Max raised her head a little to show us the wound in the back of her neck. “A shell, perhaps, or a rocket. One of our own, no doubt. I found her curled up here, still warm.” He shifted his hand and pressed the envelope into mine. “You were right. Trust Rosa to out-journey everyone else.”
Seventeen
Sevastopol September 6, 1855
 
My dear love, my Mariella,
This I think really will surprise you—first to be hearing from your cousin Rosa at all, then when you see where I am.
Early evening, in a cellar, actually, my current bedchamber, and it could do with a touch of the Mariellas, being somewhat lacking in all the comforts at which you are such an expert. I have been sent by one of the nurses to try and sleep—not even I dare argue with her, she being half again as tall, twice as wide, very fierce. I sit at the bottom of a flight of steps, holding my paper up to the light. We are covered in smoke at present and light of any kind is at a premium.
If I send this, Mariella, it will be out of weakness and I’m sorry. I promised you I’d write often, didn’t I, and your letters of course arrived faithfully each week. But I found myself faced with a somewhat stark choice: silence or lies.

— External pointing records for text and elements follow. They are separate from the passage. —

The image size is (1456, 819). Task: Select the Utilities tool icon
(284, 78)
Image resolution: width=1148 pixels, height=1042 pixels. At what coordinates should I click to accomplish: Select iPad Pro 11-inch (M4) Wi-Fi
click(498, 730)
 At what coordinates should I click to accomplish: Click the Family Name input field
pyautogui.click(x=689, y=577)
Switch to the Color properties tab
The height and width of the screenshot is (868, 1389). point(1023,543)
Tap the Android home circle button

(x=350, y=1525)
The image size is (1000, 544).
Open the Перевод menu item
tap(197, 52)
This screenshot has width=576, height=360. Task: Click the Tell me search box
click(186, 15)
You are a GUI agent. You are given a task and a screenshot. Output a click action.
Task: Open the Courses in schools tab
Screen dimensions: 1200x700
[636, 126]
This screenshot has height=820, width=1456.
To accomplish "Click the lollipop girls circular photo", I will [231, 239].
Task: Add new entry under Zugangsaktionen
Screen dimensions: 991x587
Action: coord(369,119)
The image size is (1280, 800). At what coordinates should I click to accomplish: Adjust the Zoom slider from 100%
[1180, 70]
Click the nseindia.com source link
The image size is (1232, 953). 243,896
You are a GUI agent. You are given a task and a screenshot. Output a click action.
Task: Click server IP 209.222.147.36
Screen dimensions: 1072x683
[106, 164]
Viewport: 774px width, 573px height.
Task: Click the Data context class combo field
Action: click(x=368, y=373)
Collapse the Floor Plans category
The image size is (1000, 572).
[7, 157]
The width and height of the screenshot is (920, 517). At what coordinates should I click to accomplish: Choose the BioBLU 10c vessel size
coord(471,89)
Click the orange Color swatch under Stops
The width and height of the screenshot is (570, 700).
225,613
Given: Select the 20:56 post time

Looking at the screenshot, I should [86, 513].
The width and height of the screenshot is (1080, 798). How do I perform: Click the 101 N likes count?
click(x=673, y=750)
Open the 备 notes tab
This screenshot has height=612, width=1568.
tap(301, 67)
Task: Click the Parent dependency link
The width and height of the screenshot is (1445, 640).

I had made a vow to myself: I won’t haunt her, I won’t pester her, I’ll leave her to imagine that I simply crumbled away like all the other Crimean dead. But I can’t bear you to be grieving and angry with me for disappearing without a word. So here’s my word. This war is hell, start to finish. And now I have been just a little too bold for my own good and put myself beyond reach. There is a way out, we’ve watched a bridge being built to the north of the town, but I can’t cross it because I am pulled back again and again for another glimpse of the British camp. I need to see the lights from the campfires and the occasional flash of a scarlet uniform. I like to imagine that even though I don’t want him to, there is a chance that Max, the enterprising and valiant, will find me, and bring me back.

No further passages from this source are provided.